SOURCE DOCUMENT
■ ■ ■ ■ ■
# Rotkeils and anubias



## the_evil_dickfeldi (Feb 17, 2006)

Do rotkeils eat anubias? I know they are similar with severums but I'm not sure whether they eat the bad-tasting, tough leaves. But still, I don't want to underestimate the power of herbivores with my precious anubias....

Can someone please give me an answer? For some reason, nobody(On other fish sites) would answer this fairly simple question! I didn't have much time during the week, so I just made threads but NO answers for over 5 days!!

Of course, since this is Cichlid-Forum, I know somebody can help me 

I'd really like a rotkeil. I love those gorgeous colors and fins, but my anubias are higher up on my list so.....I'm doing my homework 

Ted


----------



## blairo1 (May 7, 2006)

Good choice, Rotkeils are the way to go!

In short - mine for some reason didn't like anubias, he certainly didn't like the taste but for some reason he really enjoyed ripping the leaves to shreds. I actually left them in there for him to destroy as part of his training (using a scary stick each time he eyed up or attacked plants I wanted) meant that he left even the softest and tastiest plants alone, as long as he could vent on the anubias :lol:.

They'll pull up and eat or destroy plants unless you get lucky, or teach them that something dominant over the Rotkeil protects those plants (scary stick), but no matter what I did he just really wanted to kill the anubias, not just damage it but he would systematically destroy the leaves right back to the stem and would not allow new growth. After a couple of months I got him to stop even that, but it was a battle of will and they are bloody strong willed fish.

He's learnt that his food is a pellet or fresh animal, plants are salad and salad doesn't go down well in this house. As long as you don't end up with a completely dense fish then it's entirely possible to teach them (gradually and gently, the stick is scary, not violent ) about certain things like not eating plants, without it affecting their general behaviour etc.


----------



## the_evil_dickfeldi (Feb 17, 2006)

Wow......What should I do? The only time I really have to look after my fish is after 9pm, leaving about 12 hours in between where the rotkeil could destroy the plants at his leisure.

Would starting out with a juvenile help at all?

Ted


----------



## illy-d (Nov 6, 2005)

My Rotkiel - which I got as an adult or sub-adult (she was wild caught) didn't bother my anubias at all... She ripped at java fern a bit, abd she munched on pennywort as well - but she didn't do any of the things I was worried she might!

For a short while I had some F1 male Rotkiels and they too ignored the Anubias (I think they were too concerned with the female to think about anything else).

What may have made a difference is that none of my plants were planted - everything was fixed to wood, rocks or in the case of pennywort it was floating.


----------



## the_evil_dickfeldi (Feb 17, 2006)

Wow......So I guess this a very hit-and-miss chance!

What should I do......I love them rotkeils!
■ ■ ■ ■ ■
Click-target data
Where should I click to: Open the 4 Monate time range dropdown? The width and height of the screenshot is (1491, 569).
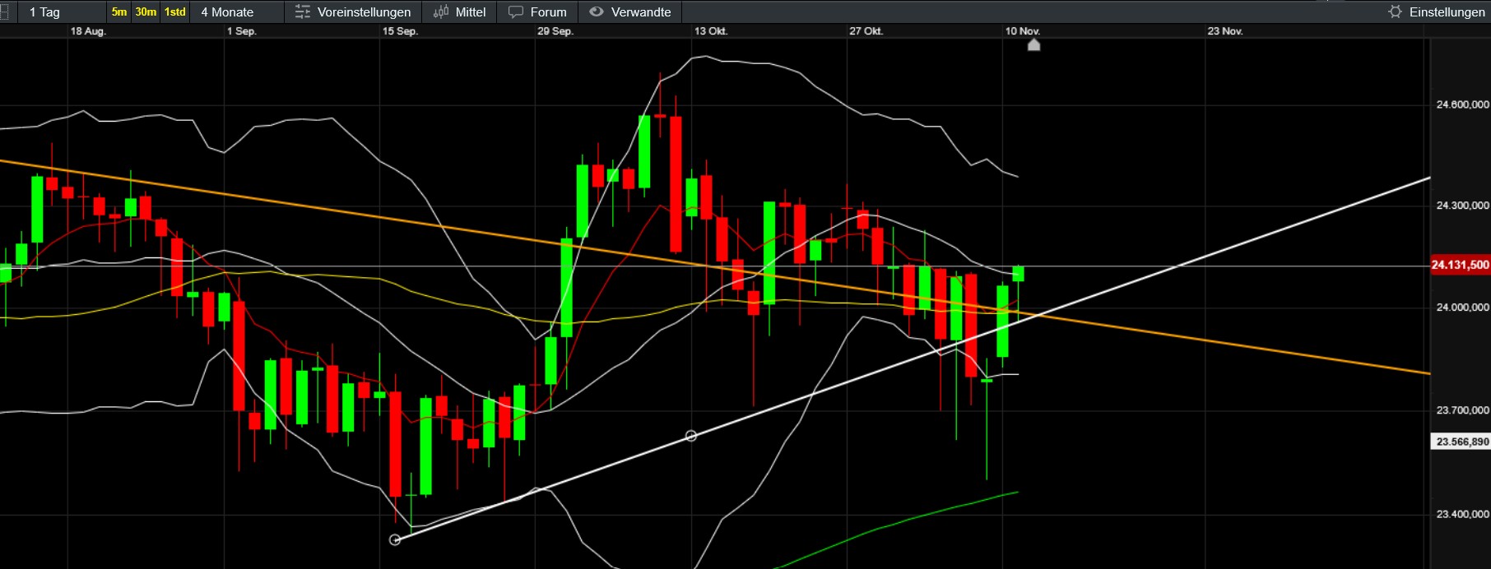tap(227, 12)
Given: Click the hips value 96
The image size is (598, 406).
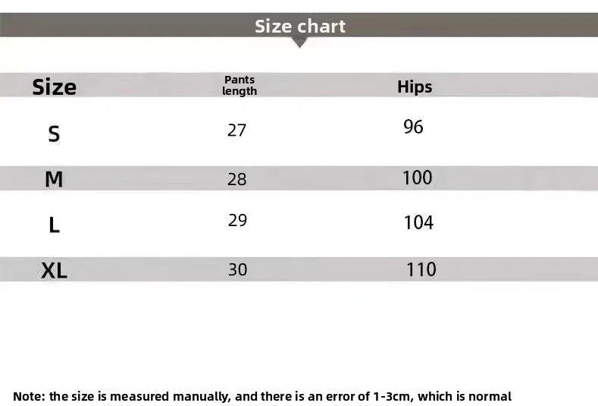Looking at the screenshot, I should point(413,127).
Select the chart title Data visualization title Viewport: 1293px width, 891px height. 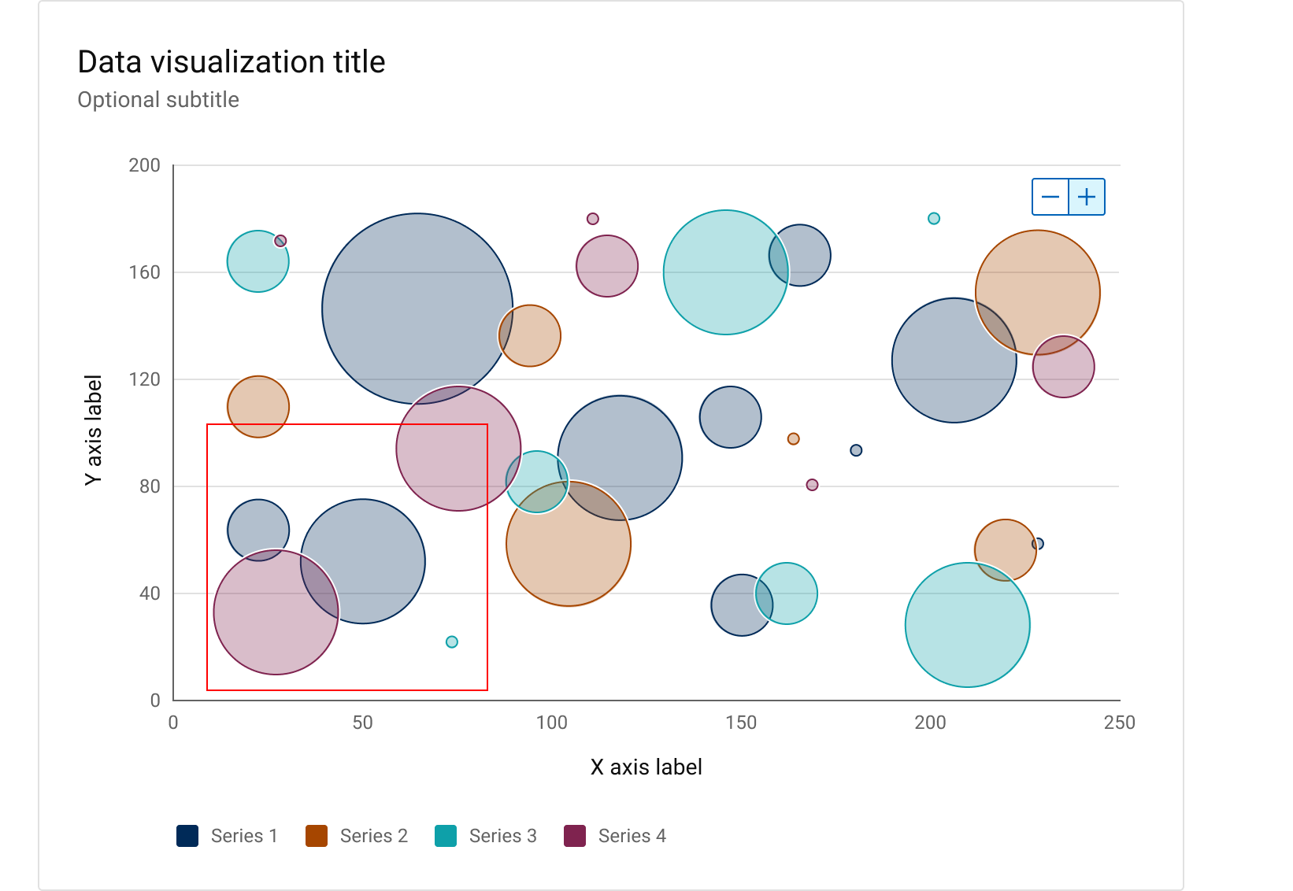point(231,61)
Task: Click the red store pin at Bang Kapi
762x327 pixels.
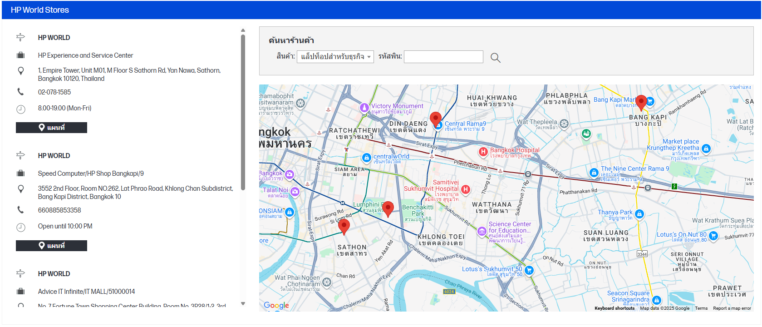Action: (x=641, y=102)
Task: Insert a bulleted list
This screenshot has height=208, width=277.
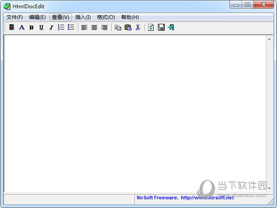Action: (x=71, y=27)
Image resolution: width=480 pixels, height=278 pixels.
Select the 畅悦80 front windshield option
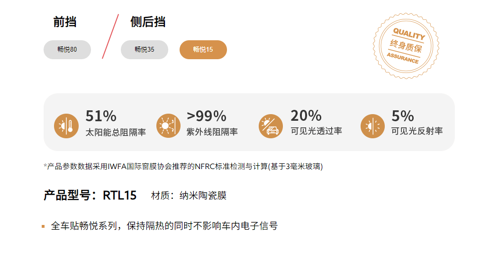[67, 50]
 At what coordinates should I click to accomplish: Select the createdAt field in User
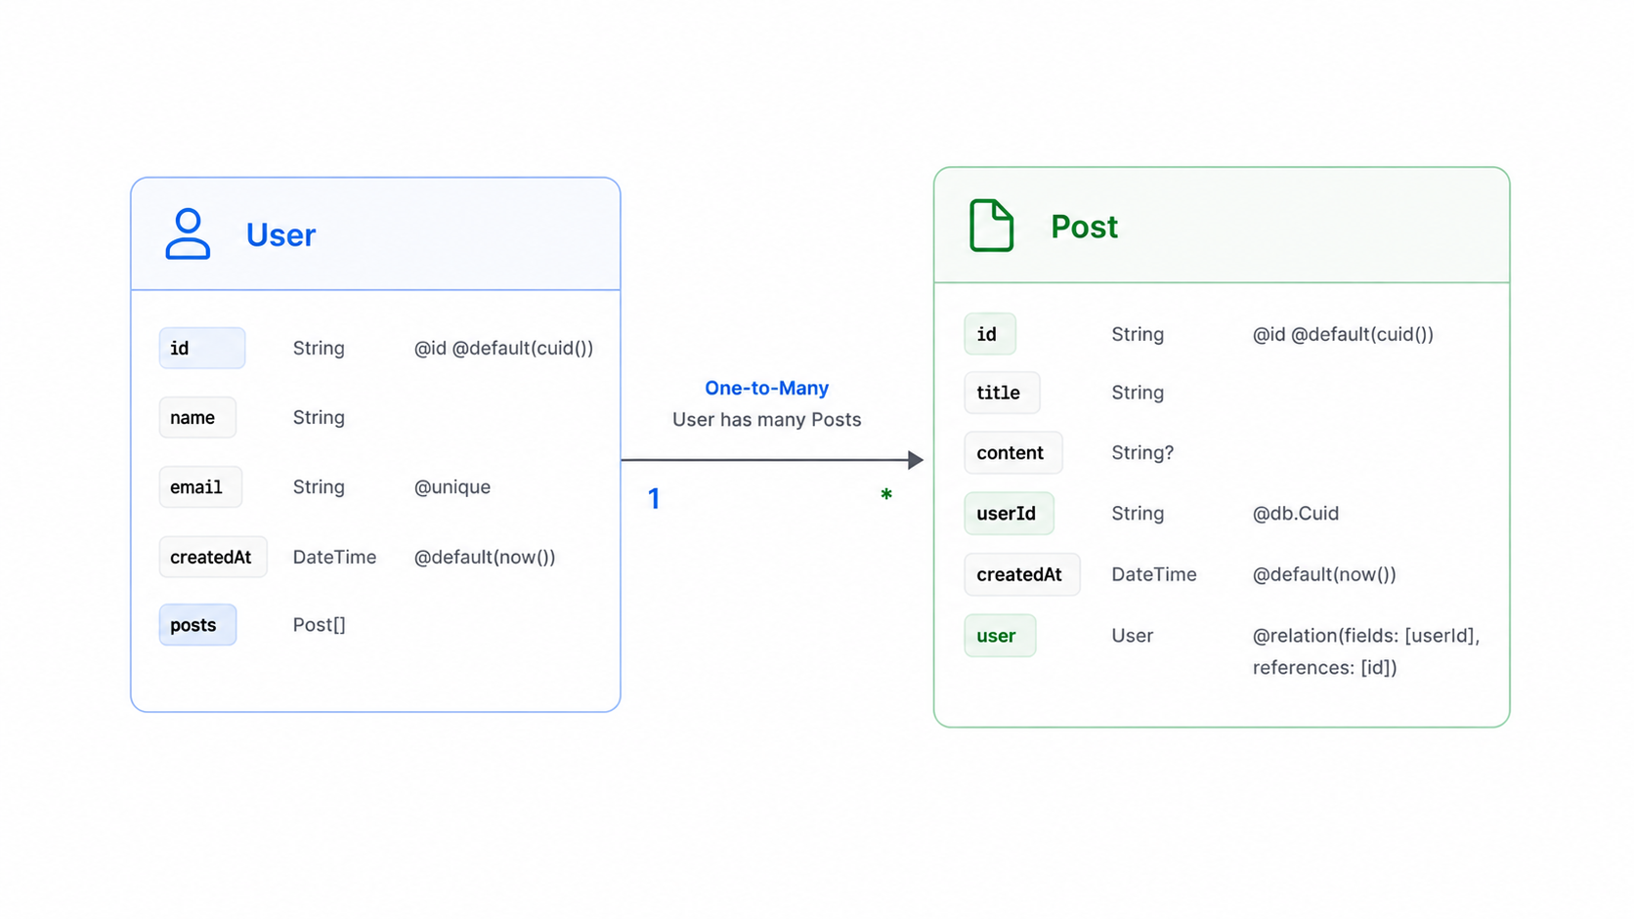(213, 557)
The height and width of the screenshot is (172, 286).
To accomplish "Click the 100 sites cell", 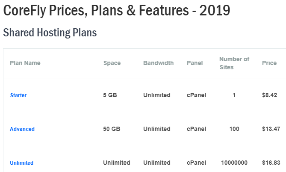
■ ■ ■ ■ ■
WHAT THIS EXERCISE ASKS
(a) In the forum thread about rotkeils and anubias, after what time does the original poster say he really has time to look after his fish?
(b) In the rotkeil and anubias forum thread, take the passage starting with "Do rotkeils eat" and going on through "over 5 days!!", and switch "severums" to "oscars".
(c) Pick up the forum thread about rotkeils and anubias from where it stops.

PER-TASK OUTPUTS
(a) After 9pm.

(b)
Do rotkeils eat anubias? I know they are similar with oscars but I'm not sure whether they eat the bad-tasting, tough leaves. But still, I don't want to underestimate the power of herbivores with my precious anubias....

Can someone please give me an answer? For some reason, nobody(On other fish sites) would answer this fairly simple question! I didn't have much time during the week, so I just made threads but NO answers for over 5 days!!

(c)
Maybe I'll try one and report my experiences......  Thanks all

Ted


----------



## DirtyBlackSocks (Jan 24, 2008)

Most fish completely ignore anubias, it's got a waxy texture to it - just make sure you mount it tightly so the fish don't tug them around the tank.


----------



## blairo1 (May 7, 2006)

I'd get one anyway, like I said mine didn't like it, he just liked killing it (also a WC fish, if only he and Illy d's could meet) but he did learn and he's not as bad as you might envisage....

In all, it's worth a shot. Definitely worth it, IMHO.


----------



## the_evil_dickfeldi (Feb 17, 2006)

Well of course it's worth it! Look at the colors!!

.....But, I spent a lot of money on my anubias, I'm still a bit worried. But, I'm still gonna try it!

I'm going to get a small one, about 2~2.5 inches long, and have a small tank handy, just in case.

I'll also grow out anacharis in another tank and give it to the rotkeil as a supplement.

I hope I'm ready.....I just need to find time to go to the fish shop 

Ted


----------



## blairo1 (May 7, 2006)

Just to put your mind at rest I just densely replanted my Rotkeil tank with much tastier greenery than Anubias and so far he hasn't paid even the slightest bit of attention to it.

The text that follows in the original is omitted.